I do a lot of priest-work. But I’m not an actual priest in a way that anyone outside of my grove would really ever recognize. They see me as one, but I don’t have the credentials yet.
Anyway. My final essay, the capstone Discipline course, is currently being graded for ADF’s first circle Clergy Training Program.
Which puts me in an odd, liminal space right now where I’m not really sure what I am, or what to do. I’ve finished all the work, but my ordination won’t be for another six weeks or so (shooting for April 28, if all goes well). It’s exciting – I turned in my first CTP-Prelim course in August 2014, three and a half years ago. So much of my life has changed since then, so much of who I am has changed since then.
I’m really proud of what I’ve done, of who I’ve turned into, and yet this process is only just beginning.
After all, I’m not a priest yet. There’s an ordination, an oath, a change of status for me with respects to my religious organization and to the world. I get to add “Rev.” in front of my name (though I have to figure out where and when I’m going to want that, if at all). It’s a beginning – of a lifetime of dedication, of work, of service.
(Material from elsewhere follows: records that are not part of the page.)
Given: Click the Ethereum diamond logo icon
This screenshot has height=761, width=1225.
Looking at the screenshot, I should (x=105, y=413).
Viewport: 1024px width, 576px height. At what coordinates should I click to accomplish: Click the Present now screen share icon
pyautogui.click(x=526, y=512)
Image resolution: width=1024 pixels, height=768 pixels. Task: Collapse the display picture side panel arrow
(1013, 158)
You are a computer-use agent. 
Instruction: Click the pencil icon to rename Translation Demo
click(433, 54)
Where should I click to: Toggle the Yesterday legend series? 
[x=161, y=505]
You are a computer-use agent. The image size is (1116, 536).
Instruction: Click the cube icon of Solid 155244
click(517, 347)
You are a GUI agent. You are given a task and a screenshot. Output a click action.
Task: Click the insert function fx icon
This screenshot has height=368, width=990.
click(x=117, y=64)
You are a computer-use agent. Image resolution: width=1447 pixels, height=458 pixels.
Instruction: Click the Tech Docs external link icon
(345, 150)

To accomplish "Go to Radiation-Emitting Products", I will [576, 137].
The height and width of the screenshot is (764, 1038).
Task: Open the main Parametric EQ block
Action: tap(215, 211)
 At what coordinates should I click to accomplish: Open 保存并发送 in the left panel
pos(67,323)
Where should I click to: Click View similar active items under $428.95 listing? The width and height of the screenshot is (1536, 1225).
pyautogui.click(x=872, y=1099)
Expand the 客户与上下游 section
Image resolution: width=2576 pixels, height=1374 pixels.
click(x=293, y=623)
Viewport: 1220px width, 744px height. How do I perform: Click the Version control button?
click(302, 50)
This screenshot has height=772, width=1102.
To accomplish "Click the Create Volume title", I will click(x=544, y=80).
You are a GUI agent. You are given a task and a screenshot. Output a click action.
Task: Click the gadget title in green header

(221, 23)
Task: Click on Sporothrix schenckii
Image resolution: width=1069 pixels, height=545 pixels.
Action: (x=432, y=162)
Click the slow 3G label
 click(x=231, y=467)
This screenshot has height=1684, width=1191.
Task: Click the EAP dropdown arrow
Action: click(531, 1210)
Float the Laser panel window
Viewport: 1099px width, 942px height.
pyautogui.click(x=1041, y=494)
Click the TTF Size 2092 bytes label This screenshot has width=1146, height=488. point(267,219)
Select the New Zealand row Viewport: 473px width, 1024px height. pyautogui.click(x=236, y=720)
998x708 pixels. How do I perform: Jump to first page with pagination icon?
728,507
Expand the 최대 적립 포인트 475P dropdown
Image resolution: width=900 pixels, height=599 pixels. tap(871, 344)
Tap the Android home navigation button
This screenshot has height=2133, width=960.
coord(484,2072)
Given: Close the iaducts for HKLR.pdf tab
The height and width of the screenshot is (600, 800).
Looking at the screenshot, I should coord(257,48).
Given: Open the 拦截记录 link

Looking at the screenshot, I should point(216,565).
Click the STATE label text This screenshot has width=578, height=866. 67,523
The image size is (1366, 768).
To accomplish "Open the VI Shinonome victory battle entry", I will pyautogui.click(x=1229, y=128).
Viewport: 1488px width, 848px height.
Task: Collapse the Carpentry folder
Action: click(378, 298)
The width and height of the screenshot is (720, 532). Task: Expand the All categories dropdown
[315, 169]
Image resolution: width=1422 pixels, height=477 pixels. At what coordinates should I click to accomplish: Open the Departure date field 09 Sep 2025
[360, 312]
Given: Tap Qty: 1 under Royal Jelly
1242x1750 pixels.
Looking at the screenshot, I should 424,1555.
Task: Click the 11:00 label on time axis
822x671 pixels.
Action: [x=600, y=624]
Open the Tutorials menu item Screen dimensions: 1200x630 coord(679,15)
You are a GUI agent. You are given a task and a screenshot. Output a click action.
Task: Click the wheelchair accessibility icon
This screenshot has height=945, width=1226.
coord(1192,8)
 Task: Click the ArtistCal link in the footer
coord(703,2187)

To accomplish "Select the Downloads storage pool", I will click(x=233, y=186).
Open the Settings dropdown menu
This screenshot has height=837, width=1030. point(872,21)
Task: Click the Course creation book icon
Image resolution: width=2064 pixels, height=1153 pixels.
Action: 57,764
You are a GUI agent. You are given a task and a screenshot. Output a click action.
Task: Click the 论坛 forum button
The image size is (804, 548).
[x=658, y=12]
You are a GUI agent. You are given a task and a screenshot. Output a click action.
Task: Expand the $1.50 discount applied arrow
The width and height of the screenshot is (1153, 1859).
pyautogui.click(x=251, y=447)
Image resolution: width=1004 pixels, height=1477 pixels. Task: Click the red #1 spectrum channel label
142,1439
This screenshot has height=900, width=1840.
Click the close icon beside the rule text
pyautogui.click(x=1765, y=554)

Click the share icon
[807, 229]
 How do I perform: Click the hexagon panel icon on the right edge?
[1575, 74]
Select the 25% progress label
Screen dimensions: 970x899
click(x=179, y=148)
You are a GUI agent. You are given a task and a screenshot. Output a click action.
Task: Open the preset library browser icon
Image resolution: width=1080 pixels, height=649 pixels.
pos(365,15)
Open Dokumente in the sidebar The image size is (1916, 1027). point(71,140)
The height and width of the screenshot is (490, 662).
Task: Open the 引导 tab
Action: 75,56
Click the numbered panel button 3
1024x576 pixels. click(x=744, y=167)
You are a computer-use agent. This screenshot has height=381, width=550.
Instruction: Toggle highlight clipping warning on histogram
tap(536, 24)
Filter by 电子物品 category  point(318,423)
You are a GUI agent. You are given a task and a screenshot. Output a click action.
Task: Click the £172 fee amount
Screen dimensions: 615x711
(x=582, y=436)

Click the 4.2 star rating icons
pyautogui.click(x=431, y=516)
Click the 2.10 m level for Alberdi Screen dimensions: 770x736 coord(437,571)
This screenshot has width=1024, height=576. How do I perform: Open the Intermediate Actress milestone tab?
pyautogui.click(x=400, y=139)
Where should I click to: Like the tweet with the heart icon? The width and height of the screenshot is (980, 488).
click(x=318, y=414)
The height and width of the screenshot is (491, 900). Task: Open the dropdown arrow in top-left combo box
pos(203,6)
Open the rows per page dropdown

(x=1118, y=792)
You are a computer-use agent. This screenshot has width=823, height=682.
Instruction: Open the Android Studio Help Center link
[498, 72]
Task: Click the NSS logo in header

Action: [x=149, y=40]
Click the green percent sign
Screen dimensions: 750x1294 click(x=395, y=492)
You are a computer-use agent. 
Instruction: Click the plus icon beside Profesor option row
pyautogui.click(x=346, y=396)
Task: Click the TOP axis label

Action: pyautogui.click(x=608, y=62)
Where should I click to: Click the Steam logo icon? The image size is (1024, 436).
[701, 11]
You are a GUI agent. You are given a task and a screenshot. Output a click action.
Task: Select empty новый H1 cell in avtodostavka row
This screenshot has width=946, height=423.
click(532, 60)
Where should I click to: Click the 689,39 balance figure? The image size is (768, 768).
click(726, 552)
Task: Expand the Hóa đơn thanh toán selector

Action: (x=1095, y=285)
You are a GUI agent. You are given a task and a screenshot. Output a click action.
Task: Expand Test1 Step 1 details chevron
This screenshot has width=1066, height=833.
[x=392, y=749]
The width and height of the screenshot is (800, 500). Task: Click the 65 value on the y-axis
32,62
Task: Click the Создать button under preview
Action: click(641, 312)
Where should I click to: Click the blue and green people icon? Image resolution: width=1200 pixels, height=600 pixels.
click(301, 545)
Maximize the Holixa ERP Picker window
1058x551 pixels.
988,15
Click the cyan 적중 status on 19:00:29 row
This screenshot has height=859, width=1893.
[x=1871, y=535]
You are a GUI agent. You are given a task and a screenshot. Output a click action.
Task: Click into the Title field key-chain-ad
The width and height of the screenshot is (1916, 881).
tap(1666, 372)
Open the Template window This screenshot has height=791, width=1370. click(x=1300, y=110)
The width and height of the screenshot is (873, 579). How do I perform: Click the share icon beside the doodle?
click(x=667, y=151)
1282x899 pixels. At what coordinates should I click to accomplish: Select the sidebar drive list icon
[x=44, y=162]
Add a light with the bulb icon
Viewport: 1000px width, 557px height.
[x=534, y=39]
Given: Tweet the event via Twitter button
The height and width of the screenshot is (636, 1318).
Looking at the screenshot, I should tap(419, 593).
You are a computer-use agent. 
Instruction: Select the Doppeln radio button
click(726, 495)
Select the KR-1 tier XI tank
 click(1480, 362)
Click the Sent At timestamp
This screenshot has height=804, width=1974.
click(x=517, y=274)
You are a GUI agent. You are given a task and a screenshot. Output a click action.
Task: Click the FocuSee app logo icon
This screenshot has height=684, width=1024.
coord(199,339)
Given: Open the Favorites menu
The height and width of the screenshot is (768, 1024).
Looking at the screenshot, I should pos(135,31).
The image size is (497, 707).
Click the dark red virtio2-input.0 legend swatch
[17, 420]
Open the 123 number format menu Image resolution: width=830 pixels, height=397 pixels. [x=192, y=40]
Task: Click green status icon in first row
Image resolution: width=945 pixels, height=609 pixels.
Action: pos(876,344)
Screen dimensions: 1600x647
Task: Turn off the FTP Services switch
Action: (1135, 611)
“I pledge to love the land, to serve the folk, and to honor the gods. To this I dedicate my head, my heart, and my hands.”
It’s a simple oath, really. But a heavy one.
Planning an ordination is not unlike planning any other large event. You send out invitations, you figure out who is bringing what. You make arrangements for friends coming in from out of town. But somehow there’s a lurking terror beneath the excitement and busyness and planning.
What if I can’t hack it? Of course, I think I can, or I wouldn’t be trying, but what if I can’t. What if I bonk out of priesthood? What if I can’t live up to that oath, or the virtues and ethics I’ve set for myself? Thinking about it is intimidating.
I have two great priests coming to my ordination (at least). Rev. Jan Avende will hear my oath upon her sickle, and do the official work of ordaining me. And my good friend and spiritual mentor Rev. William Ashton will be there to witness it, to guide me, and because I came onto this path at his urging and wouldn’t want to formalize it without him there. (I have invited another priest, but he is unsure if he will be able to attend.)
But I haven’t met either of them in person before. Neither of these priests have seen me do ritual. Neither has seen my grove in action. Heard our songs and liturgy. Watched us work like the family we’ve become. And so I am nervous – what impression will we make. What impression will I make on these two who are coming from so far away to confer this ritual upon my head, to witness my oath.
And so as I enter into this liminal space – where my coursework is done, but I am not yet ordained, I find myself turning inward. To ritual, to trance work, to my allies and the spirits that surround and aid me. I’m doing more full rituals, because it feels right to do them, even if they’re the 5 minute kind and not the elaborate kind.
There is preparation to do, both in this world and the other, and it just feels right to amp all that up as I get ready to make this step into a new role in my life and in my grove and in my community.
We call through the mist to the Ancient Wise,
To Poets, Magicians, and Priests.
We, too, keep the fire of the Ancient Ways,
We have honored you well at our feasts.
Wisdom and love we have gained in the work,
But greater from you we now seek.
The voice of the wise has been stilled for too long,
And with it we now hope to speak.
So lead us, and speak to us, open our eyes,
Guide us in mind, heart and hand.
Teach us, we pray you, the ways of the wise
For the Gods, for the Folk, for the Land.